Stated problem:
From the forum thread about paving a shed floor, extract the passage that runs from "We're having the" up to and including "of the two?".

Extract provided:
>>

# Going to pave s shed floor, what do we do?



## Rodney R (Jun 11, 2008)

We're having the floor dug down about 21-22 inches, going to refill with 12 inches of plain stone, and then 4-6 of modified stone, and then 3-4 inches of asphalt..... This building has been up for about 10 years, and there was very little trouble with any bales going bad. The only water we had on the floor was a mysterious roof leak. Any suggestions? Things we are doing wrong? Something we should not forget? What variety of asphalt - something that uses fine stones and looks tight, or something with bigger stones? Or a combination of the two?

Rodney


----------



## geiselbreth (Feb 21, 2010)

i like 6 inches of crushed limestone works great


----------



## chief-fan (Aug 27, 2009)

Not sure what grade of rock your talking about when you say "plain stone" and "modified stone". I would go with 2" rock for the lower layer and then 3/4" road rock with a lot of fines for the second layer. I think you will find that 3-4" of asphalt may not be enough for heavy tractors. Use a standard highway paving mix of asphalt and go 6" and it will last a lifetime.

<<

Excerpted data:
>>

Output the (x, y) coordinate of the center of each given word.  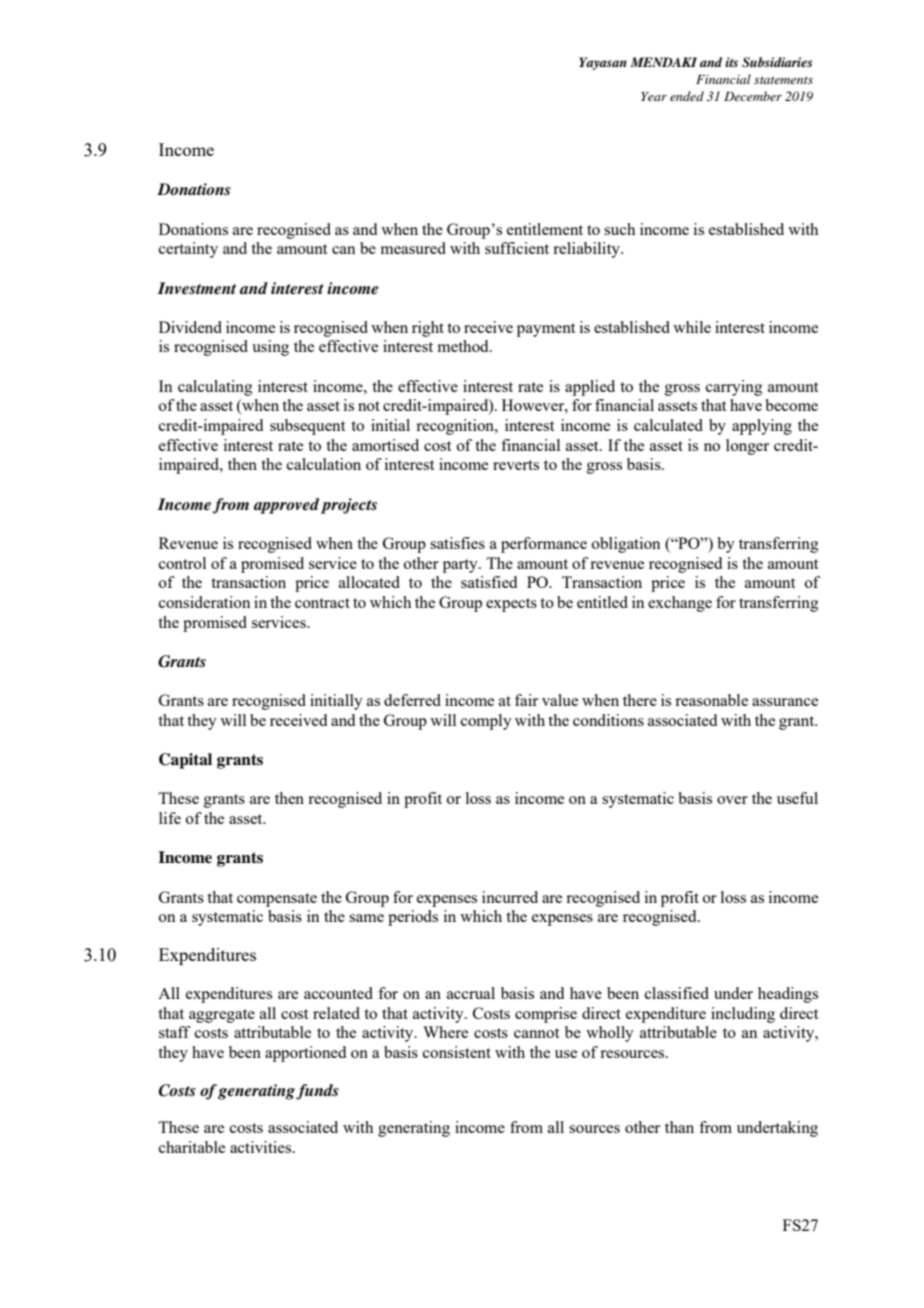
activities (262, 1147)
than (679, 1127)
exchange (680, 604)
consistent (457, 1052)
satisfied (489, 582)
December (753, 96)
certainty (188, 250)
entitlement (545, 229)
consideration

<<

Finished exercise:
We're having the floor dug down about 21-22 inches, going to refill with 12 inches of plain stone, and then 4-6 of modified stone, and then 3-4 inches of asphalt..... This building has been up for about 10 years, and there was very little trouble with any bales going bad. The only water we had on the floor was a mysterious roof leak. Any suggestions? Things we are doing wrong? Something we should not forget? What variety of asphalt - something that uses fine stones and looks tight, or something with bigger stones? Or a combination of the two?